Friday, September 18, 2009

Pension Plans with Guaranteed Annuity Rates

Even though it is not now possible to buy a pension plan with a guaranteed annuity rate attaching to it, there are people that may have old policies with this feature.

If you have one of these policies, the provider may allow you to invest additional contributions in it to avail of the underlying guarantee on the original contract. But, because the policies are probably 20+ years old, the charging structures on them will be higher than what are currently available on the market. It is, however, possible to negotiate on the commission basis and you should do this to ensure more favourable terms for yourself.

It is often the case that a policyholder may have a number of different Personal Pensions (RACs) with various providers. When it comes to retirement, the policyholder is entitled to take 25% of their fund/s tax-free. Usually, the 25% is taken from each individual policy and the balance is used to buy an annuity, invest in an Approved Retirement Fund/s or a combination of both.

If you are fortunate enough to have one of your pensions maturing with a guaranteed annuity rate attaching to it, the annuity rate will be a couple of percentage points higher than what is currently available on the open market.

So, if you have i) a number of different policies ii) a guaranteed annuity rate applies to one of them iii) you want to avail of the guaranteed rate to buy an annuity and iv) you want to take your tax-free cash of 25%. What should you do?
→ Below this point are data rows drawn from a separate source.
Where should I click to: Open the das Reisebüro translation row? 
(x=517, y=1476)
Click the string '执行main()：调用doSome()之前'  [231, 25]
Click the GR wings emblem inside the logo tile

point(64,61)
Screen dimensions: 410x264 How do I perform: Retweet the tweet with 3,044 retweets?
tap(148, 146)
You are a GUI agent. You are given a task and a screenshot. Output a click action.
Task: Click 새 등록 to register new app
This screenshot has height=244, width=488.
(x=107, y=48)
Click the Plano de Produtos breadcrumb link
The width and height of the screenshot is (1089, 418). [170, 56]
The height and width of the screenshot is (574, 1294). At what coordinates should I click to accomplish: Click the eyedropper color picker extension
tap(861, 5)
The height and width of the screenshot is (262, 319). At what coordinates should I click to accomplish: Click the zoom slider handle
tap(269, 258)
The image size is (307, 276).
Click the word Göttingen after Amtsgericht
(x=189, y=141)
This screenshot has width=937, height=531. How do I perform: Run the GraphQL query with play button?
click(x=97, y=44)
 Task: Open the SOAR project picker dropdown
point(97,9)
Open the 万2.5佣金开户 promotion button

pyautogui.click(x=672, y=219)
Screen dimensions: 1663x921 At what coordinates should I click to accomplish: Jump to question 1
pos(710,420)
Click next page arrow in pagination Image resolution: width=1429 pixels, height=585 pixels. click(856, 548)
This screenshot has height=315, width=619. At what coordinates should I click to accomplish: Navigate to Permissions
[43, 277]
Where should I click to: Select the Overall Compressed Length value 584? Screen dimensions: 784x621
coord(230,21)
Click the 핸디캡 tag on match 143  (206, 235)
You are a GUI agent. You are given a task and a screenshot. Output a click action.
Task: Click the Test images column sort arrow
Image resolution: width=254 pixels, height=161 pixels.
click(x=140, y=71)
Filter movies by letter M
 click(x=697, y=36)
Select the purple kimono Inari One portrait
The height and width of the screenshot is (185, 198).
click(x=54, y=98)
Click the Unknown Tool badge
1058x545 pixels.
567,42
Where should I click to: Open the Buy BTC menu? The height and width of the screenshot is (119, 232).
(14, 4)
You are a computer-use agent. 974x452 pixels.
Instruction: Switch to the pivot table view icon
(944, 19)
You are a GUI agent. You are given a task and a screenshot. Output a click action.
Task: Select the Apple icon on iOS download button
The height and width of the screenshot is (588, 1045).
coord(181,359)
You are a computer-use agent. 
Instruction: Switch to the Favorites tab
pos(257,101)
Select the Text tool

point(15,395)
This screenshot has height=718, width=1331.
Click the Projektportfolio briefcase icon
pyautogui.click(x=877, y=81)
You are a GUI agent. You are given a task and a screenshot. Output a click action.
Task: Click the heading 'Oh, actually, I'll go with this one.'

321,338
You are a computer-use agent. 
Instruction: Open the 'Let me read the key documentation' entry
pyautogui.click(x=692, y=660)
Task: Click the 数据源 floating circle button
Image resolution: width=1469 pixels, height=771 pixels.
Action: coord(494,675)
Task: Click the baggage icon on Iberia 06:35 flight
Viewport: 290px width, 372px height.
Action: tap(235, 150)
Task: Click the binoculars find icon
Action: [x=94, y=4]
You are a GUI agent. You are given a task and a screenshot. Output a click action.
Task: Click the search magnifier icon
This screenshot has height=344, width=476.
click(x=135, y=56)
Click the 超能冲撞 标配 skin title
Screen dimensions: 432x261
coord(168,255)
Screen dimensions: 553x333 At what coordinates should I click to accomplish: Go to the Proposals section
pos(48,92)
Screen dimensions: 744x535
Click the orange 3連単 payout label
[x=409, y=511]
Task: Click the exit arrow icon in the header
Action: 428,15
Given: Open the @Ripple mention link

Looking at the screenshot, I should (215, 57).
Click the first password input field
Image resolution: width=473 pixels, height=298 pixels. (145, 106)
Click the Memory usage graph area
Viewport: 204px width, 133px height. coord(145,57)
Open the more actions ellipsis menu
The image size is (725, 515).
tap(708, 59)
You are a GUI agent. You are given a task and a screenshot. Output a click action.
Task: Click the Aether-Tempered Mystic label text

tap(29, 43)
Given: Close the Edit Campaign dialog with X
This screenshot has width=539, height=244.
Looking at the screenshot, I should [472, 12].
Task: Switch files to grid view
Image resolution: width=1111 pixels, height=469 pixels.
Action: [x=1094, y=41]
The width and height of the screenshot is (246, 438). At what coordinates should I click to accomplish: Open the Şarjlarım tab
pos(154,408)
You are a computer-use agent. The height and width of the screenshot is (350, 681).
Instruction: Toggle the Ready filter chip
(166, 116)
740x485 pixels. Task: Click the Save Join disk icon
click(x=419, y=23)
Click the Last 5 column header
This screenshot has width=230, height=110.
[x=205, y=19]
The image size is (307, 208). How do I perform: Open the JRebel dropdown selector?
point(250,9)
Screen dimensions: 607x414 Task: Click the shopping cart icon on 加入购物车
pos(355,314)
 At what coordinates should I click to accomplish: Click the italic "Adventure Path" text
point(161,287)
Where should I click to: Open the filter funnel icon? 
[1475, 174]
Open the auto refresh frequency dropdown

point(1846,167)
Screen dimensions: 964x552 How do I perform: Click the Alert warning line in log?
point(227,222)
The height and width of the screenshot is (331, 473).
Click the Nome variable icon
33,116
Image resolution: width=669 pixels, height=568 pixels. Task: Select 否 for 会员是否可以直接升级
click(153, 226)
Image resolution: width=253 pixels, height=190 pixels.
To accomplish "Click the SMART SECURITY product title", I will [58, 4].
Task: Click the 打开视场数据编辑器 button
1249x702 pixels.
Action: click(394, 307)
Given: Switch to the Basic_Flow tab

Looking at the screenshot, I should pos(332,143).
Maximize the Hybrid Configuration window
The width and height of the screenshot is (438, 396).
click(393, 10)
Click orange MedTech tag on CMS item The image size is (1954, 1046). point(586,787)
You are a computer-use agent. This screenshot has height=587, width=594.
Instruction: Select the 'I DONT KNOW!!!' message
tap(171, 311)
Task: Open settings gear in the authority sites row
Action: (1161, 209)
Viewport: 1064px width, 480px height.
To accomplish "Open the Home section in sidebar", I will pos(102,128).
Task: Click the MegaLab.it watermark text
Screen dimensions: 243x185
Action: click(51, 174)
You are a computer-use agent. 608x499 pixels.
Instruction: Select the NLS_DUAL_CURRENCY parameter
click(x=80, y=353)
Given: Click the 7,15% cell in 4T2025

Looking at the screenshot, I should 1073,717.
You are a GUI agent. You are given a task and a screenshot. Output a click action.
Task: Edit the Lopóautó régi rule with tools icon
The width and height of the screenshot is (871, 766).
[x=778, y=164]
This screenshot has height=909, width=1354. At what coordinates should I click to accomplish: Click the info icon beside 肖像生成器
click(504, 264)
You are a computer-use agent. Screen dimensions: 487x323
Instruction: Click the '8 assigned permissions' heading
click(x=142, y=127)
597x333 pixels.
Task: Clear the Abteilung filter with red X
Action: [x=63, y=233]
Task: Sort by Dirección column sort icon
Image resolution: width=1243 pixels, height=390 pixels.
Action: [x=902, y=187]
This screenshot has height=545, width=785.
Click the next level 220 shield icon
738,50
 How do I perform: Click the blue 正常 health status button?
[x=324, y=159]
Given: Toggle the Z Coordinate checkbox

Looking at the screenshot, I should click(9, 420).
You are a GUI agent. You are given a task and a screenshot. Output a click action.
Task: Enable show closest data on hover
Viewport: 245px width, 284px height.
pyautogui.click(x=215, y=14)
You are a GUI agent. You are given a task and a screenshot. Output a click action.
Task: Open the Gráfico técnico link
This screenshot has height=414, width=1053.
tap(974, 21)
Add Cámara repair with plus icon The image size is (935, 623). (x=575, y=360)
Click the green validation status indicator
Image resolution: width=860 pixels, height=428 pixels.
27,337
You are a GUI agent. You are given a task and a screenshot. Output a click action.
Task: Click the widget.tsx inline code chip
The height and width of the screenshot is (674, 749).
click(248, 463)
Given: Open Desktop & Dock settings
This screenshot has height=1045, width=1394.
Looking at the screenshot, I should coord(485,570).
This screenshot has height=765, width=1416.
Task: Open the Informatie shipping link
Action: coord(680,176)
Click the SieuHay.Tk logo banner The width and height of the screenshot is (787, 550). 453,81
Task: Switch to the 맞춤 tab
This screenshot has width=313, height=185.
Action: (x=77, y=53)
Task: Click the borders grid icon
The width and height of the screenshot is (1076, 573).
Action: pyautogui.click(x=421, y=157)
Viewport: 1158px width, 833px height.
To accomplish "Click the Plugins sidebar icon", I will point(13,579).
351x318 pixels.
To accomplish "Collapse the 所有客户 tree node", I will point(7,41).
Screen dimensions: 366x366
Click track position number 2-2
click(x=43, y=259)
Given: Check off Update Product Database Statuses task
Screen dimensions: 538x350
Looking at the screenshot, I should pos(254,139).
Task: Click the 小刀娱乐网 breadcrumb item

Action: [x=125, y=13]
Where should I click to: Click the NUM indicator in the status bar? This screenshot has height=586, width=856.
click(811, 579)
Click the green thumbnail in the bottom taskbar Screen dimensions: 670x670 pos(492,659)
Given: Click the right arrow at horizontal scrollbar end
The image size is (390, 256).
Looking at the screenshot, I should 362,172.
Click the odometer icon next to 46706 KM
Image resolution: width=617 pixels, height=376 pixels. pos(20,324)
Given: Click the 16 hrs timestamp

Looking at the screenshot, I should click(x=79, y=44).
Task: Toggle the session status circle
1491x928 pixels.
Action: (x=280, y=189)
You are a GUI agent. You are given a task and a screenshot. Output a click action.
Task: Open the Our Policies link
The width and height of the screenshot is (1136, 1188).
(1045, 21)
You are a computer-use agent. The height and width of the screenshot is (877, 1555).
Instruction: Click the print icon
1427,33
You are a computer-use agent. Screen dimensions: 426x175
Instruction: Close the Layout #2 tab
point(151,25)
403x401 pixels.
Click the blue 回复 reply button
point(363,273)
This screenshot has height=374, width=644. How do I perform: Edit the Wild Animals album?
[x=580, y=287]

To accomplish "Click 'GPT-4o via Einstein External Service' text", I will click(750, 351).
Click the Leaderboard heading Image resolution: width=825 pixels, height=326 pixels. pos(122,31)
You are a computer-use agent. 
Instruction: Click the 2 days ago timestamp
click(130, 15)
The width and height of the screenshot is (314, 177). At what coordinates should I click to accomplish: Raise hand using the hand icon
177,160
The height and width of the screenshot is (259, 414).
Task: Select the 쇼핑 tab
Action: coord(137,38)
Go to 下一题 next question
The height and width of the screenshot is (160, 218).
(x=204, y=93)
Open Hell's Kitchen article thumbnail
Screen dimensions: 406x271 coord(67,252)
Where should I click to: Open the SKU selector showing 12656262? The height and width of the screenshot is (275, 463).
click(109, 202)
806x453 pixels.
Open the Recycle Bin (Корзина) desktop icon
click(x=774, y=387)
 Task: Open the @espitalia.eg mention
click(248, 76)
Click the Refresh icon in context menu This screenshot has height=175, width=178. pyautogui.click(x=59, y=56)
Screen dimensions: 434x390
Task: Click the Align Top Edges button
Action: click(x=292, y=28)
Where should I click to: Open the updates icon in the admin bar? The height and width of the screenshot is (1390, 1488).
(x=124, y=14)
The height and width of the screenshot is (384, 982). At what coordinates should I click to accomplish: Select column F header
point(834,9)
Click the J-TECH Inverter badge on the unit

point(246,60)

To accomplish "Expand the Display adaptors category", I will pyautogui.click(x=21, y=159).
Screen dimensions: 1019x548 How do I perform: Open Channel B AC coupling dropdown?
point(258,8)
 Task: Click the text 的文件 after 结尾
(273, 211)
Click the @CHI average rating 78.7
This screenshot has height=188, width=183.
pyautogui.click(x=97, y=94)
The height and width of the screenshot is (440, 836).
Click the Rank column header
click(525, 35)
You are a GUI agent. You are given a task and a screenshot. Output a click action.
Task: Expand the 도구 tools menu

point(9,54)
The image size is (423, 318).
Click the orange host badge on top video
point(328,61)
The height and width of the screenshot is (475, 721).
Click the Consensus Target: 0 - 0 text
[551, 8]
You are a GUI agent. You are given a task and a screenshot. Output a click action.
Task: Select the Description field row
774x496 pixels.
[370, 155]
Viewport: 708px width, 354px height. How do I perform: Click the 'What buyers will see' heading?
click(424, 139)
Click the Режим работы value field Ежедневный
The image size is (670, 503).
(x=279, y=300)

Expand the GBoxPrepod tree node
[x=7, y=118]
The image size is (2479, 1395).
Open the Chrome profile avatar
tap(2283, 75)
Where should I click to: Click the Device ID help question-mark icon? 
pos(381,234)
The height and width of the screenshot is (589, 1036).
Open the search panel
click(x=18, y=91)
Instead of taking the 25% from the policy that has the guaranteed annuity rate, you should take the equivalent amount from one of the other pension plans. It is not compulsory that the tax-free cash is taken from each individual policy, provided you can show that this amount does not exceed 25% of the total aggregate funds that are available.

If you were forced to take 25% of the policy that had a guaranteed annuity rate on it, this would put you in a disadvantageous position with regard to the benefits accruing, so Revenue will allow the aggregation of total funds available to overcome this predicament. It is essential that the 25% tax-free cash does not exceed the Revenue limits.